De Nationale Democratische Partij (NDP) heeft stevige kritiek geuit op president Chan Santokhi en ministers Parmanand Sewdien (LVV) en Riad Nurmohamed (OW) naar aanleiding van het opschorten van infrastructurele projecten. Volgens de oppositie is de opschorting allerminst een daad van verantwoordelijkheid, zoals door de regering beweerd, maar een poging om gerechtelijke beslissingen te verhullen.
President Santokhi stelde eerder dat de projecten tijdelijk zijn stopgezet om corruptie te voorkomen. De NDP spreekt dit echter tegen en stelt dat het de justitiële autoriteiten zijn geweest die hebben ingegrepen vanwege signalen van corruptie en fraude. De partij noemt onder meer de aanbesteding van het traject Apoera–Nickerie, waarbij informatie zou zijn uitgelekt naar een niet-gekwalificeerde aannemer, als voorbeeld van ernstig integriteitsverval.
De oppositiepartij wijst erop dat het niet gaat om een proactieve stap van de regering, maar om rechterlijke uitspraken die de aanbestedingen hebben teruggedraaid. De situatie rondom de herinrichting van de Van ’t Hogerhuys- en Slangenhoutstraat, waarbij de Inter-Amerikaanse Ontwikkelingsbank besloot tot heraanbesteding na een lek, onderstreept volgens de NDP het falend beleid.
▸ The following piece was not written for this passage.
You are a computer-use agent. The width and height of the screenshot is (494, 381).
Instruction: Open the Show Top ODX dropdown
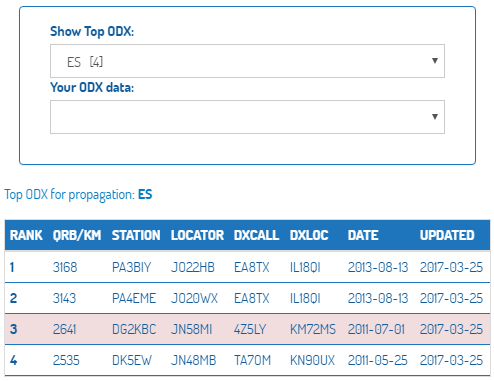point(247,61)
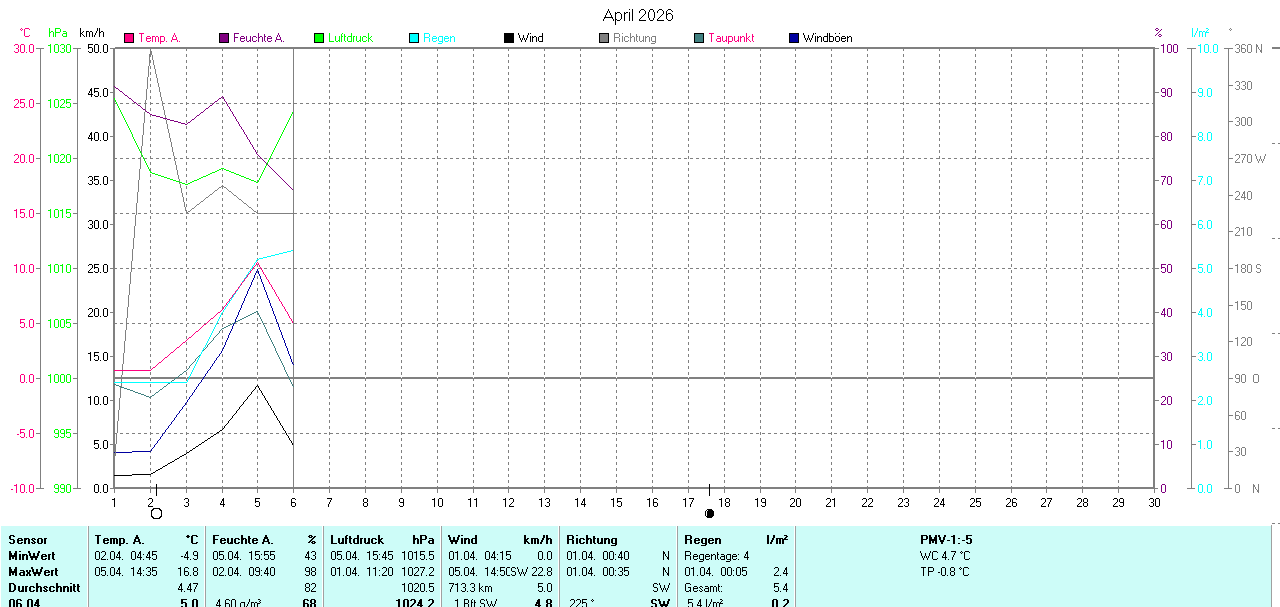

In plaats van verantwoordelijkheid te nemen, probeert de regering volgens de NDP de schuld af te schuiven. De partij stelt dat dit niet alleen wijst op bestuurlijke tekortkomingen, maar ook op een bewuste strategie om transparantie te vermijden. De nieuwe aanbestedingswet is bovendien doelbewust uitgesteld tot na de regeerperiode, aldus de NDP.